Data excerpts

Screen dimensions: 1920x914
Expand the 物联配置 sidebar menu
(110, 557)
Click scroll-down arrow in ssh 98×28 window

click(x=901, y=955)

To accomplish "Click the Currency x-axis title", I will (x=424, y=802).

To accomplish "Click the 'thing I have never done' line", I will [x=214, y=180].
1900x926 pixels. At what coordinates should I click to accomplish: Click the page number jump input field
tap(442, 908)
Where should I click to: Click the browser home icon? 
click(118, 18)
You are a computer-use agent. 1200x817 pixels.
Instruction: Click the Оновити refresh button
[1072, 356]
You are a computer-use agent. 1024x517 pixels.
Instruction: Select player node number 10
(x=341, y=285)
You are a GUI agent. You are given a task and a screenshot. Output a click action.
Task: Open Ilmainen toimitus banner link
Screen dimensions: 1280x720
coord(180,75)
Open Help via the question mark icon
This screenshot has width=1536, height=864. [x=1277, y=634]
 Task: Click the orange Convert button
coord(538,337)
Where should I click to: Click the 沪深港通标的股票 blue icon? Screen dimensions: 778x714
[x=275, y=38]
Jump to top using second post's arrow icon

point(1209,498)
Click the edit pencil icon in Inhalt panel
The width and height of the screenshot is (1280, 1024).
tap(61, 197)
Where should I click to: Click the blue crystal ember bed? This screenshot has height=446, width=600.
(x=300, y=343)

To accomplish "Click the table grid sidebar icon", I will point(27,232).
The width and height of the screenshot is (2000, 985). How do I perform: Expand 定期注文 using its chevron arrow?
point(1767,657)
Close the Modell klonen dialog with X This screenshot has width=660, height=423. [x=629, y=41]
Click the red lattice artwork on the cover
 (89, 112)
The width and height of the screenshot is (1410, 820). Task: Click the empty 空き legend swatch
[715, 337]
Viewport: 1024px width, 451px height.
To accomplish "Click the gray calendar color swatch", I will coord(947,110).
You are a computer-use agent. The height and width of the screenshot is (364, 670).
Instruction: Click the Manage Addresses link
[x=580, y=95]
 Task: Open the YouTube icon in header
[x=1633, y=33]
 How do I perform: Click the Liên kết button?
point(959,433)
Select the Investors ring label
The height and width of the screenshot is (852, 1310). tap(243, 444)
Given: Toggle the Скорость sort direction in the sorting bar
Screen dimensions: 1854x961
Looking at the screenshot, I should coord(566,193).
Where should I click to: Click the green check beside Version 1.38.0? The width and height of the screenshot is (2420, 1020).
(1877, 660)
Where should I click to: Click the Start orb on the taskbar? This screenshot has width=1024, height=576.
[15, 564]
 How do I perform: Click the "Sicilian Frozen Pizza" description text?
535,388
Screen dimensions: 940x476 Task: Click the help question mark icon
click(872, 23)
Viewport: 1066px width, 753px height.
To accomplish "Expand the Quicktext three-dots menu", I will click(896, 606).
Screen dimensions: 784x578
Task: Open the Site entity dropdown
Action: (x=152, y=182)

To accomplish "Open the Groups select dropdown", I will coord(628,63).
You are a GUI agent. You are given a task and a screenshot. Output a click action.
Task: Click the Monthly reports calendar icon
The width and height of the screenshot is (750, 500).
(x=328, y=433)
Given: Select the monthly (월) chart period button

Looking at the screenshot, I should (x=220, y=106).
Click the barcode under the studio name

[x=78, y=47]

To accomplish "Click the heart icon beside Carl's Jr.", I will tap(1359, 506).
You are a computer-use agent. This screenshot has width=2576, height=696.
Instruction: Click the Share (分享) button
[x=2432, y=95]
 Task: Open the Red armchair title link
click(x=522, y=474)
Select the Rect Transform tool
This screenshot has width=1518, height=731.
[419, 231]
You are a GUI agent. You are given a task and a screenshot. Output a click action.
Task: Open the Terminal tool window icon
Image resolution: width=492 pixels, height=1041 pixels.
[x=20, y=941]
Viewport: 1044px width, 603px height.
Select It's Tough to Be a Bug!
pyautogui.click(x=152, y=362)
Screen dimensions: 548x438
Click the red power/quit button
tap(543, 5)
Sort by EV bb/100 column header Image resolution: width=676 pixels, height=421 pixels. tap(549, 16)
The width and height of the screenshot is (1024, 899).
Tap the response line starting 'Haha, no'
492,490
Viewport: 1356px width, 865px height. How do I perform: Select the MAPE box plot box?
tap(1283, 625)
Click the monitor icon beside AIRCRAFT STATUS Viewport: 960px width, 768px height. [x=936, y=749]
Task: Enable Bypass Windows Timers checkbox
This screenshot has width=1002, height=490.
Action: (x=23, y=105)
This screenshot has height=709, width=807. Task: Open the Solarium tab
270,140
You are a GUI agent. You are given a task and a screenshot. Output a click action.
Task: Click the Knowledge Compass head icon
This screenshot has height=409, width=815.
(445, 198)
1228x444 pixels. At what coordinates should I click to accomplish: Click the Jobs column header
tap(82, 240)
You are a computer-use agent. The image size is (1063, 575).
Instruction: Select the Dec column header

▶ _EXERCISE DIRECTIONS_:
Among the lines above, find those holding "computer" and copy each one.

▶ _WRITTEN ANSWER_:
You are a computer-use agent. 1200x817 pixels.
You are a computer-use agent. 1024x517 pixels.
You are a computer-use agent. The height and width of the screenshot is (364, 670).
You are a computer-use agent. This screenshot has width=2576, height=696.
You are a computer-use agent. The image size is (1063, 575).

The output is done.